Keep the pictures out of the copy and print all the entries below exactly.

(Data items)
:::::
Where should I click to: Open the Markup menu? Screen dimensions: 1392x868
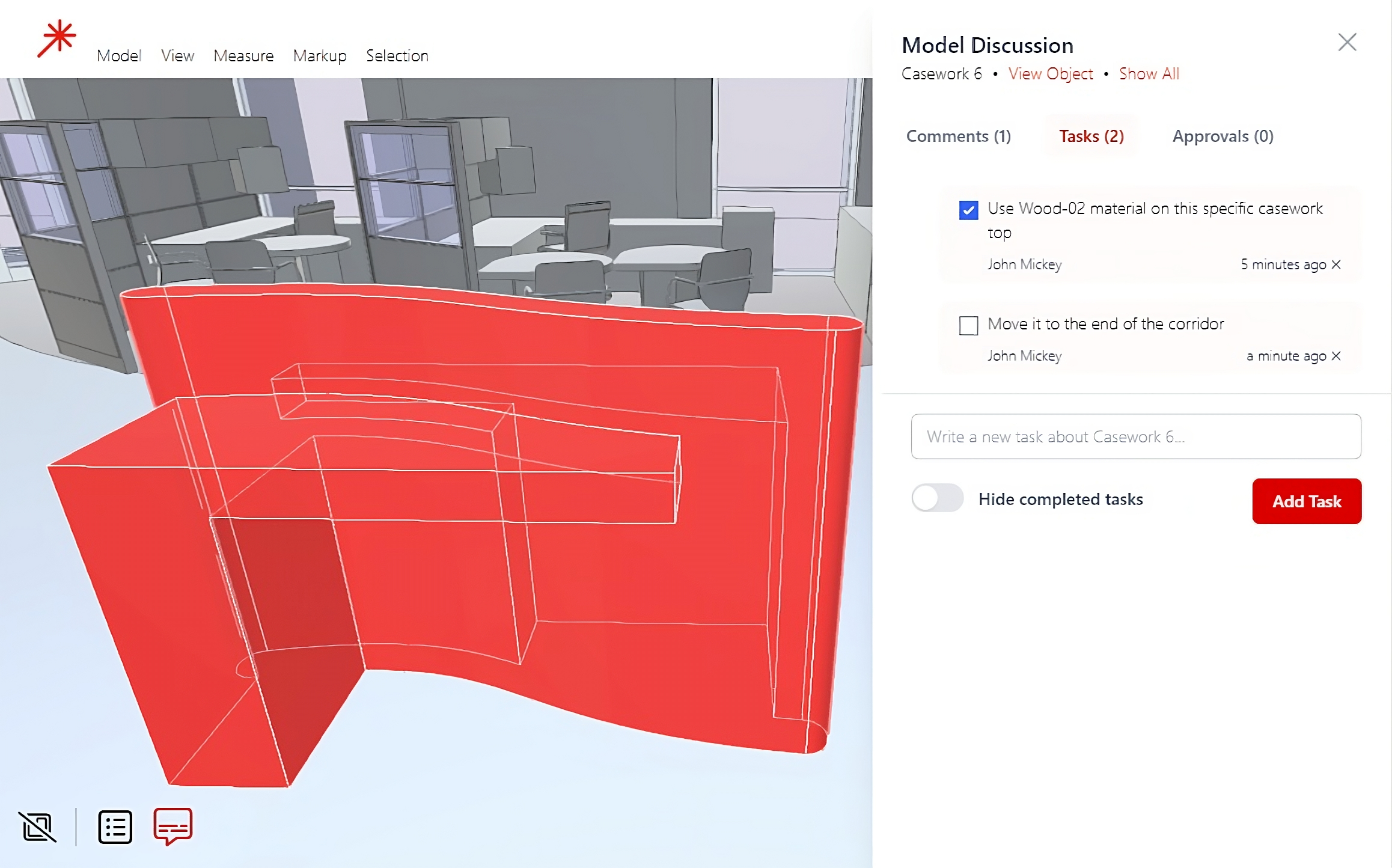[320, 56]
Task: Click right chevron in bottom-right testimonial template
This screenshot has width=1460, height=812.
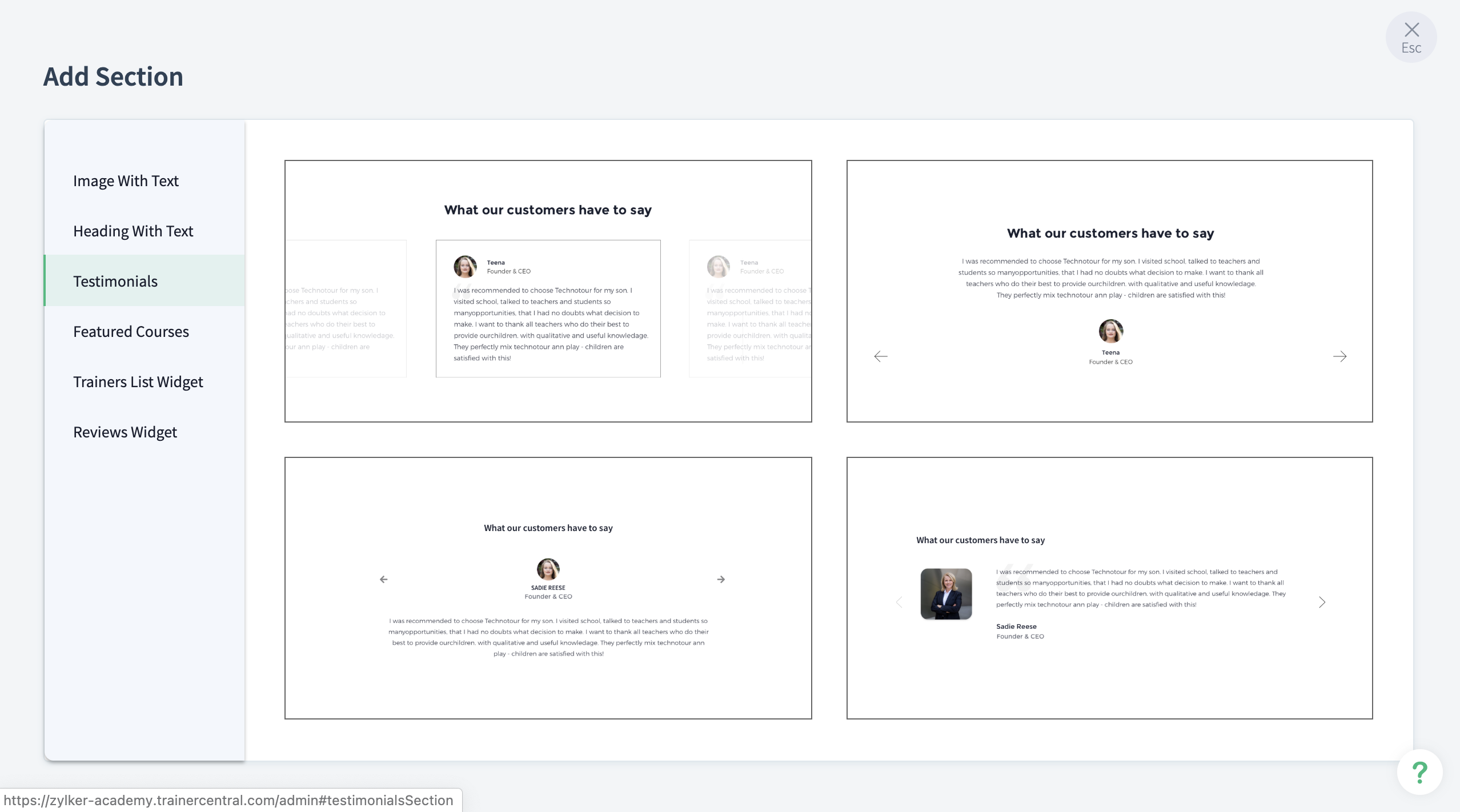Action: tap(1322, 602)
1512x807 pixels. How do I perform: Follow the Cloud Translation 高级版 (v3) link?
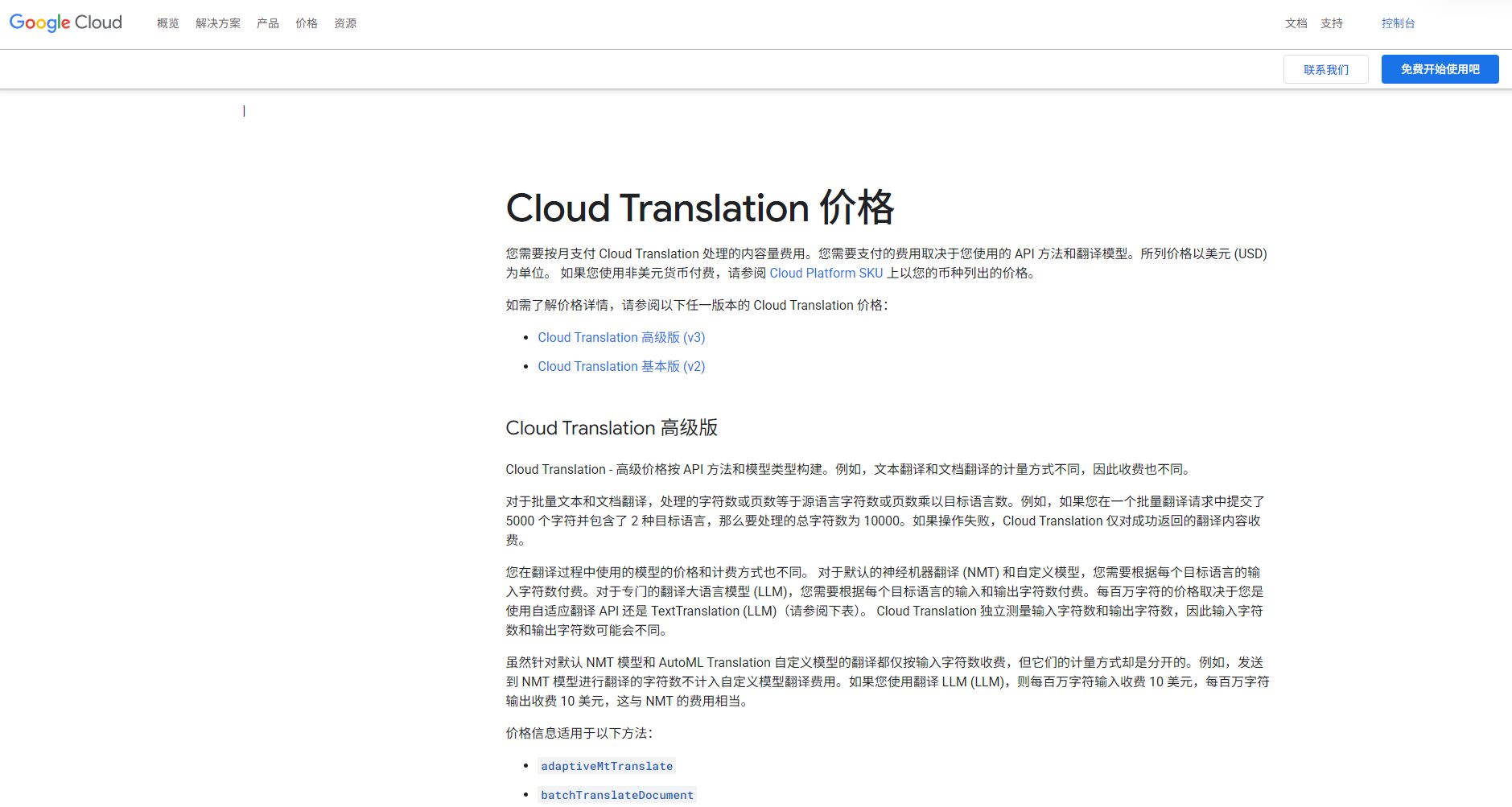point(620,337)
:::::
● **Task answer**:
Where should I click to: Open the Markup menu? Screen dimensions: 1392x868
[320, 56]
Task: Click right chevron in bottom-right testimonial template
This screenshot has width=1460, height=812.
Action: tap(1322, 602)
1512x807 pixels. How do I perform: Follow the Cloud Translation 高级版 (v3) link?
point(620,337)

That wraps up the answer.